▶ Directions: Lay out the entries from the line with "Where should I click to: Click the info" to the line with "tap(97, 53)" as a JSON list of strings, one string per line, omitting blank lines.

(Extracted records)
══════

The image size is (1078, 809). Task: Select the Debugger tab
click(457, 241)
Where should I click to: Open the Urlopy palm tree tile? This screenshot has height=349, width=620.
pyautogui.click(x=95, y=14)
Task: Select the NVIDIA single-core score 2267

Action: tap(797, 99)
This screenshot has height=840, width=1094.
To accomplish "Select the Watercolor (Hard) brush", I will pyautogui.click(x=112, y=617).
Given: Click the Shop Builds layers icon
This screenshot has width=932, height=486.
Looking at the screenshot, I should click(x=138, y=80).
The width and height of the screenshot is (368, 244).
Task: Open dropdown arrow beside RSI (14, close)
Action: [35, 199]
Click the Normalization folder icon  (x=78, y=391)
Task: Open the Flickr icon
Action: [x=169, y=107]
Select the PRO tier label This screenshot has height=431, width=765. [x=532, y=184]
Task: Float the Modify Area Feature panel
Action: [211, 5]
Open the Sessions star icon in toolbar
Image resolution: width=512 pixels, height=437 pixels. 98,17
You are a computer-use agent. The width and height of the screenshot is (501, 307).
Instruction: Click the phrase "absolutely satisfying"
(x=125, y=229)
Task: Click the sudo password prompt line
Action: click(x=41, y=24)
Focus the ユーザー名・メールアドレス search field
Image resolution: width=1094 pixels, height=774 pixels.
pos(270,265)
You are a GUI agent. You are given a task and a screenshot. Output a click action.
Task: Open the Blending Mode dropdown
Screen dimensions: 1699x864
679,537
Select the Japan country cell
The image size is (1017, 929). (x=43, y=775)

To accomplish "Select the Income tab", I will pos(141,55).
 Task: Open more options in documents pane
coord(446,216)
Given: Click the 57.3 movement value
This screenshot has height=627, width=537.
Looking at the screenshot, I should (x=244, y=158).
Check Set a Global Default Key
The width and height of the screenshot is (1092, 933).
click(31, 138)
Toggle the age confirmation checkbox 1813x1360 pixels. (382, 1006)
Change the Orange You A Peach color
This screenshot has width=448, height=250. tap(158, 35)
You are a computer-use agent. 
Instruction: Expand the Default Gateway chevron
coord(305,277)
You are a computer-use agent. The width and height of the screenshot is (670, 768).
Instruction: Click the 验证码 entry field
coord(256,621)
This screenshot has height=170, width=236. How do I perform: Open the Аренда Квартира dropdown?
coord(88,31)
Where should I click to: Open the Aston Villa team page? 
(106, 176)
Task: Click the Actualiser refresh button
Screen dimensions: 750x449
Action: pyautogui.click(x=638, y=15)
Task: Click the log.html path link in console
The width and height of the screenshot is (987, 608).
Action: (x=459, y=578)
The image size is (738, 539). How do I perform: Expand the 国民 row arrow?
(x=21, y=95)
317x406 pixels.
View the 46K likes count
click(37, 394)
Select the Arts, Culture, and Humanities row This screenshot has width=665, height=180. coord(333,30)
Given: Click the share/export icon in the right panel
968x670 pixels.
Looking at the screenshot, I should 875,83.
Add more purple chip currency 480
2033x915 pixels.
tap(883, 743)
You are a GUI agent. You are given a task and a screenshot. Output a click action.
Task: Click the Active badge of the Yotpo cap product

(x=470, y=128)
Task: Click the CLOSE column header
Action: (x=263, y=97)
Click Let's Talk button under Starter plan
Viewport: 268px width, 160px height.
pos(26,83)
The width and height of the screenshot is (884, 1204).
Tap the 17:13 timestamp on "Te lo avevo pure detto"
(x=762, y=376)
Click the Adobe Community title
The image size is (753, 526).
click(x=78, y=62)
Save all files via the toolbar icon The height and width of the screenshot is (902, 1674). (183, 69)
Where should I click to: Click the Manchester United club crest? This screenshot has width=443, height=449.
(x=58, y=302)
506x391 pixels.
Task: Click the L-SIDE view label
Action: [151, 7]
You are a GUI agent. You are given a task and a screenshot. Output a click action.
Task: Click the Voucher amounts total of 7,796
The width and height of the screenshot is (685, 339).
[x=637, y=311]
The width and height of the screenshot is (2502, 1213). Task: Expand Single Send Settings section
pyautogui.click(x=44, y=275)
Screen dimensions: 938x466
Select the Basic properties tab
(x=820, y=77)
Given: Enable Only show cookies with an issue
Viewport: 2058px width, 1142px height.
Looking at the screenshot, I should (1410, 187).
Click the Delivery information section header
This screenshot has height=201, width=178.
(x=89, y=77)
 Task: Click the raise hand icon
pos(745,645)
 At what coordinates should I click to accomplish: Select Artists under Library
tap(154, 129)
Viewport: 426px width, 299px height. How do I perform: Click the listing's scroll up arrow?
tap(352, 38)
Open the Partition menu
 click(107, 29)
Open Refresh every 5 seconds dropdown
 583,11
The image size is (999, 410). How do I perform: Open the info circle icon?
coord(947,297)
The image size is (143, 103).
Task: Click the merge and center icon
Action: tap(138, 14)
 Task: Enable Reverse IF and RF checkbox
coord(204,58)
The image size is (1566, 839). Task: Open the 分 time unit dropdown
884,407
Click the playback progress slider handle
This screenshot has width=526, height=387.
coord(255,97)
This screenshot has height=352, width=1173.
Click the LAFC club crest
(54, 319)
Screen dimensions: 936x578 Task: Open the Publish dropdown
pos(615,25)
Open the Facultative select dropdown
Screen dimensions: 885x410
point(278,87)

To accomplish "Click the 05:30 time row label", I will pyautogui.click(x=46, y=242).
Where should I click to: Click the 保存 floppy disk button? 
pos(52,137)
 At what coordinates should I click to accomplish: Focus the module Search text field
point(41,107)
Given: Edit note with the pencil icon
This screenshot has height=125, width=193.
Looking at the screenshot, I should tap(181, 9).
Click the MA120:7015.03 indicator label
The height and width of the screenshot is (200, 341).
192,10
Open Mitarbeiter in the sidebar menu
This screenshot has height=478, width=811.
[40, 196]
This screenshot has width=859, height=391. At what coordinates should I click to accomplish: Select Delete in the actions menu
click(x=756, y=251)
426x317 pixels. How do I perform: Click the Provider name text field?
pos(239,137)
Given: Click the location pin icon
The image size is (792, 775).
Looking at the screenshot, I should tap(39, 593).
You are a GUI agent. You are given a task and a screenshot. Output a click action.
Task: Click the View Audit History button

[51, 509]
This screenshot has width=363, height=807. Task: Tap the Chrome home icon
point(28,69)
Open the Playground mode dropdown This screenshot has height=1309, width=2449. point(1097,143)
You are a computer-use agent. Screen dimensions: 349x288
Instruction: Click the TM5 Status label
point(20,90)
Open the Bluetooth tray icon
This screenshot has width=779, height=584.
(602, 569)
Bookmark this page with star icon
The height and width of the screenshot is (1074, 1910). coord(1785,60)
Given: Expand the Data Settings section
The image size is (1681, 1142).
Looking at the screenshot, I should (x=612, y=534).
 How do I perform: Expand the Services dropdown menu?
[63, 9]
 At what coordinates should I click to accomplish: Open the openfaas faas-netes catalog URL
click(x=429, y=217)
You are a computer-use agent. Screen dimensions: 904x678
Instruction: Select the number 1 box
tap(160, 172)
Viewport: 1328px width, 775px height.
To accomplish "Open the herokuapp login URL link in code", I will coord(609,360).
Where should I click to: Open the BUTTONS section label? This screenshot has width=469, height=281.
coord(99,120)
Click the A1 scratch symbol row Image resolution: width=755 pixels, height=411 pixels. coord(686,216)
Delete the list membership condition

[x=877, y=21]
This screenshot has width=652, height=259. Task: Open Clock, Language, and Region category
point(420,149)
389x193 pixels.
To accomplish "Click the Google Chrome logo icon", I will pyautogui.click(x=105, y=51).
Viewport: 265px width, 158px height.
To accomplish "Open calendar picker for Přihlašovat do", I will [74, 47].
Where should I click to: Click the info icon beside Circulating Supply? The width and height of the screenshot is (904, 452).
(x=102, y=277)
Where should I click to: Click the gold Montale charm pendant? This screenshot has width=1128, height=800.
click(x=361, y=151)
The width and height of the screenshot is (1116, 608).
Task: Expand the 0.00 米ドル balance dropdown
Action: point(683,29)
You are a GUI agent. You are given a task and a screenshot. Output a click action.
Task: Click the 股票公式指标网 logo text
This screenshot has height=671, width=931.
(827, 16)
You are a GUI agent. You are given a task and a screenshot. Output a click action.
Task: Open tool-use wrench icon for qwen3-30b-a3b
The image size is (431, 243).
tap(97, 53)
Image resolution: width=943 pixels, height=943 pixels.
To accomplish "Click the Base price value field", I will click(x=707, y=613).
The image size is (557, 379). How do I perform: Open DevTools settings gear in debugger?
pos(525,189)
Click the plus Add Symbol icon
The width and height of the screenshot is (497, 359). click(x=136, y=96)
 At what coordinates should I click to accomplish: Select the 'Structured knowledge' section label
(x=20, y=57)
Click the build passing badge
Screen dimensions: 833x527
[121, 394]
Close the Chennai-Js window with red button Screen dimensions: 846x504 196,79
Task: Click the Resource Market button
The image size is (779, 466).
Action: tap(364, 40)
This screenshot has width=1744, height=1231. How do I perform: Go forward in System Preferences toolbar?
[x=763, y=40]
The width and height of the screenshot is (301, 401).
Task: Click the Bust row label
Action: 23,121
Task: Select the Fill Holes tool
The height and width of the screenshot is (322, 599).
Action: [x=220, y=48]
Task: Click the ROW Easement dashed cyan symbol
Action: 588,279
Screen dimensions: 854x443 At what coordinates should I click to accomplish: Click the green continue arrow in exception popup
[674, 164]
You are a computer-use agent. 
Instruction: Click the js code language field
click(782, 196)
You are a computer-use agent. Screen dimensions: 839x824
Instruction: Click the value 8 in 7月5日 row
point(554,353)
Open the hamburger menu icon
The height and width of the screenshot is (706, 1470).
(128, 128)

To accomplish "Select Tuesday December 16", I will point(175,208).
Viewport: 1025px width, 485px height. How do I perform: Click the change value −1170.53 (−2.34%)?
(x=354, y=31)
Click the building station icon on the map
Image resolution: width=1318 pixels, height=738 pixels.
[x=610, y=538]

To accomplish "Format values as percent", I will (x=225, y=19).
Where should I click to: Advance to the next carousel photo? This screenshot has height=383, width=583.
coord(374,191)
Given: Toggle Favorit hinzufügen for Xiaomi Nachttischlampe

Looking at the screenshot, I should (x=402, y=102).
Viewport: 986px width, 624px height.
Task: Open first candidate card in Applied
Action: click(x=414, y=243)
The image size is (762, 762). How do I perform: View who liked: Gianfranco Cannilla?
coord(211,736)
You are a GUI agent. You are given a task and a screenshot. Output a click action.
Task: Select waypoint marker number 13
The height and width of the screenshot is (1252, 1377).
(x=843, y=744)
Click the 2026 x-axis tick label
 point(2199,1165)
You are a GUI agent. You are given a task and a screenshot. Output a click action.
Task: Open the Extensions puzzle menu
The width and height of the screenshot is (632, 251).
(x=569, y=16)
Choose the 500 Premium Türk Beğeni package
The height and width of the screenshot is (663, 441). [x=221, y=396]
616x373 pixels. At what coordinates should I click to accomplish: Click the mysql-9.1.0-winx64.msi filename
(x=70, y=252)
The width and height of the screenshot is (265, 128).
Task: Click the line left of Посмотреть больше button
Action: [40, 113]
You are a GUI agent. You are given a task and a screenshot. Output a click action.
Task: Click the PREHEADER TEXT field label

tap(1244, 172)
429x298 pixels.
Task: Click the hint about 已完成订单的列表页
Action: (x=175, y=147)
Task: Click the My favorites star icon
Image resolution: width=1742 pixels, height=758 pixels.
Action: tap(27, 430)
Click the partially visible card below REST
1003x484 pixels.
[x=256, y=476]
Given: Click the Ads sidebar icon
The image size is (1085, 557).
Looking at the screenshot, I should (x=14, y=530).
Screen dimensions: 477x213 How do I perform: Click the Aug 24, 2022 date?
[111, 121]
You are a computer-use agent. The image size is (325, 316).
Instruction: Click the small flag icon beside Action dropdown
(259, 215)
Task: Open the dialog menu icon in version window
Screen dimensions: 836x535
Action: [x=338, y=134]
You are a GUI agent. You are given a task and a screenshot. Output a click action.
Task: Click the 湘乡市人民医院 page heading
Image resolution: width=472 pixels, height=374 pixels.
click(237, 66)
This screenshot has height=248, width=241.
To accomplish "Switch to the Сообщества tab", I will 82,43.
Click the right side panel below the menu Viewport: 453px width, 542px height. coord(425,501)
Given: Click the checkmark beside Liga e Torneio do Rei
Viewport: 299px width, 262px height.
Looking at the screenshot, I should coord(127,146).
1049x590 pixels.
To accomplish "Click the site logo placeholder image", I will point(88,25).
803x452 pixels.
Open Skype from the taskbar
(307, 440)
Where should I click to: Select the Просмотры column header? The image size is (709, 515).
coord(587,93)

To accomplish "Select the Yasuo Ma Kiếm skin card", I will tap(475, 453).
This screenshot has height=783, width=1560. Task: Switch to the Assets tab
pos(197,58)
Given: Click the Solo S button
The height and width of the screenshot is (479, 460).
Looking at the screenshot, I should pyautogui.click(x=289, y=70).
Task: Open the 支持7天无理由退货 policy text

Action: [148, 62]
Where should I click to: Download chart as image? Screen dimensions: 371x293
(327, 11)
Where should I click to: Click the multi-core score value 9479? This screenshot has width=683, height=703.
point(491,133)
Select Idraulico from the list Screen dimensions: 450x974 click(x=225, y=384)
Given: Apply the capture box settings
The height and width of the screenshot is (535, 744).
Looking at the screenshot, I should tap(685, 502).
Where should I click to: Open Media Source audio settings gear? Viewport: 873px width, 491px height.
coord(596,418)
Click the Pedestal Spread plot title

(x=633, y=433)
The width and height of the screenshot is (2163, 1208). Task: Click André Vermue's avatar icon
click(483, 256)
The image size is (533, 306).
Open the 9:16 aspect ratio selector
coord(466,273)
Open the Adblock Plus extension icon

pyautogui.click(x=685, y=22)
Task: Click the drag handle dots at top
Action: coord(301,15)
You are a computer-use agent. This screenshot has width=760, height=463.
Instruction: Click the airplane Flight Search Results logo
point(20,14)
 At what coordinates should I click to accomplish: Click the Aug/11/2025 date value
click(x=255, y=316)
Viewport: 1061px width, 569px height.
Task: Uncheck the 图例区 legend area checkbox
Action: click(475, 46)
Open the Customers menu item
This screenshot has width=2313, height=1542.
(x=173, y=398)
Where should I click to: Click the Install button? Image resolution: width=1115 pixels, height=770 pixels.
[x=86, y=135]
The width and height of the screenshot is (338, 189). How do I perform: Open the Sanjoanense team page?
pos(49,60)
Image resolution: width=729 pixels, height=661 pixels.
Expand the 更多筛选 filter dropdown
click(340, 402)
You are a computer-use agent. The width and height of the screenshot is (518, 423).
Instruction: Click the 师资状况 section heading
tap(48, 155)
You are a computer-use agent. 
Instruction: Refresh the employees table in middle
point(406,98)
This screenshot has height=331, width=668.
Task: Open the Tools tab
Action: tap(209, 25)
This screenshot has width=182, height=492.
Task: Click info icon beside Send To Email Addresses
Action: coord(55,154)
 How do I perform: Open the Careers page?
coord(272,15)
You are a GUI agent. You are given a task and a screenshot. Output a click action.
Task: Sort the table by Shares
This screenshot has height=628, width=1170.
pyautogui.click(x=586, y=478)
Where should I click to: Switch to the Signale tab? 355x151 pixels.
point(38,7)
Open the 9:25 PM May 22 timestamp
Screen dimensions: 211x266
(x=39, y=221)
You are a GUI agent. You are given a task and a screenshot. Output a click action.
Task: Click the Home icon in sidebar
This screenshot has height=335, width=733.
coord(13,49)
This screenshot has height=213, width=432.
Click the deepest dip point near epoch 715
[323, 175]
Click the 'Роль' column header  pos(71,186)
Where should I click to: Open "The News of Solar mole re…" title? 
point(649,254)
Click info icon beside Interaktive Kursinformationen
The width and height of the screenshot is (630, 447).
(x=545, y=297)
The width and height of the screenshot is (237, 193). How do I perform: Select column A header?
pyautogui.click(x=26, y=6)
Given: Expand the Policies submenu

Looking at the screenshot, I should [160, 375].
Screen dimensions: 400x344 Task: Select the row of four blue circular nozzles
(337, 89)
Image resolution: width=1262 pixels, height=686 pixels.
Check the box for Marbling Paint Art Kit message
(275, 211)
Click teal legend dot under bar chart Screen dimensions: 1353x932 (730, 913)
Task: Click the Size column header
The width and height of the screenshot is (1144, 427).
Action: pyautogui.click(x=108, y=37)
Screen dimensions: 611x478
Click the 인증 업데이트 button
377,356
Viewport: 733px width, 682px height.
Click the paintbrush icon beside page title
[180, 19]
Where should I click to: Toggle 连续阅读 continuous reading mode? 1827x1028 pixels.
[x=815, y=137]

══════

▶ Output for this exercise:
[
  "Where should I click to: Click the info icon beside Circulating Supply? The width and height of the screenshot is (904, 452).",
  "(x=102, y=277)",
  "Where should I click to: Click the gold Montale charm pendant? This screenshot has width=1128, height=800.",
  "click(x=361, y=151)",
  "The width and height of the screenshot is (1116, 608).",
  "Task: Expand the 0.00 米ドル balance dropdown",
  "Action: point(683,29)",
  "You are a GUI agent. You are given a task and a screenshot. Output a click action.",
  "Task: Click the 股票公式指标网 logo text",
  "This screenshot has height=671, width=931.",
  "(827, 16)",
  "You are a GUI agent. You are given a task and a screenshot. Output a click action.",
  "Task: Open tool-use wrench icon for qwen3-30b-a3b",
  "The image size is (431, 243).",
  "tap(97, 53)"
]